Child (reading in back of car):

Monotone NPR announcer on the radio: ...it was during that time that the rutabaga lost favor with the aristocracy and rapidly fell out of decline as a plot device in operas and novels of the day blah, blah, blah, balhbitty, blah....

Preschool Child: MOMMY! LOOK AT THAT CONSTRUCTION EQUIPMENT!

Mother (driving, listening to NPR):

Preschool Child: I said MOMMY! LOOK AT THAT CONSTRUCTION EQUIPMENT!

Mother (driving, listening to NPR): Mmm-hmm! That's a big truck!

Preschool Child: That's NOT a truck! It's a CONSTRUCTION equipment! What KIND of a CONSTRUCTION equipment is it, Mommy? Do you know?

Mother: Uhh...I think...uhh I think it's a...uhm... excavator?

Preschool Child: NO! It's NOT an excavator. It's a BACKHOE.

Mother:  Oh! That's right! It's a backhoe.

Mother (driving, listening to NPR):

Preschool Child: Do you KNOW why it's a BACKHOE?

Mother: Uhh...hmmm. I think... is it because...

Preschool Child: A BACKHOE has a LOADER, too! I didn't see an EXCAVATOR. Did you see an EXCAVATOR?

Mother: I didn't see an excavator. I thought that the backhoe was a...

Preschool Child: When I grow up I want to drive a backhoe AND an excavator! And I want a CRANE for Christmas. The kind that WORKS like that kind we saw that TIME. Remember?

Mother: I think I do. Was it...

Preschool Child: How OLD do you have to be to drive an ATV? Do they make little ATVs for little guys like me? I sat on a little guy ATV remember at Bass Pro Shop. Can I get a little ATV like the one at Bass Pro Shop for CHRISTMAS?

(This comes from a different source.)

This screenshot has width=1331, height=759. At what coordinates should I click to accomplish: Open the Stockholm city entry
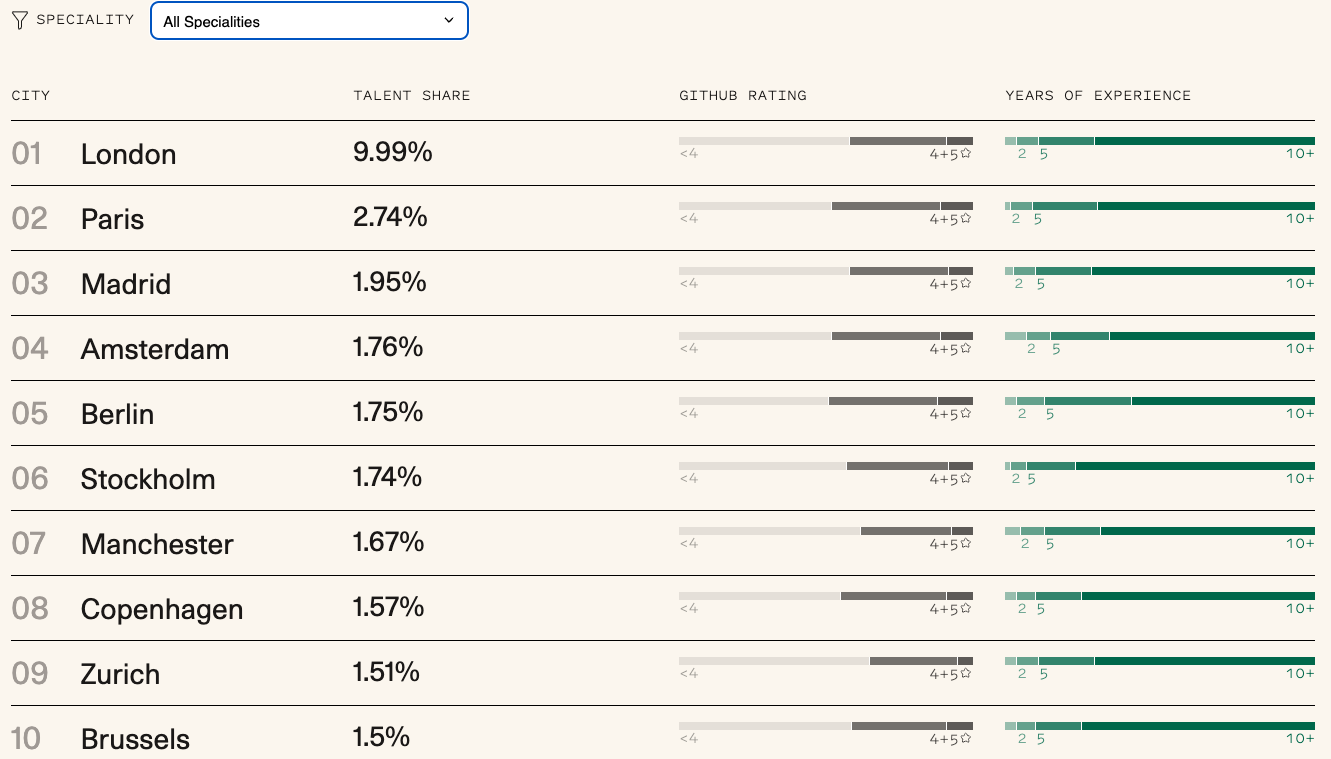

Mother: Well, I think you have to be older to ride an ATV. Like twelve. Or thirty. But....

Preschool Child: This ATV was LITTLE for a LITTLE guy like me. HEY! LOOK AT THAT CAR CARRIER! Did you see that CAR CARRIER! Do you know what kinds of CARS are on that?

Mother: Uhh...they look like...uhm...

Preschool Child: They look like MAM MAM's car. But not the same COLOR as Mam Mam's car. They are a different KIND of COLOR. Do you know the KIND of car that Mam Mam's car is?


Mother: Mam Mam has a....

Preschooler: Mam Mam doesn't HAVE a car! Mam Mam has a MINI SUV! And I want to get a MINI EXCAVATOR for Christmas. For LITTLE guys! Do you know what a MINI EXCAVATOR is Mommy?

Mother:

Preschooler:  Do you know what a MINI EXCAVATOR is Mommy?

Mother: You know, Honey, there's a lot of traffic on the road to watch out for, and Mommy can't really talk when she drives.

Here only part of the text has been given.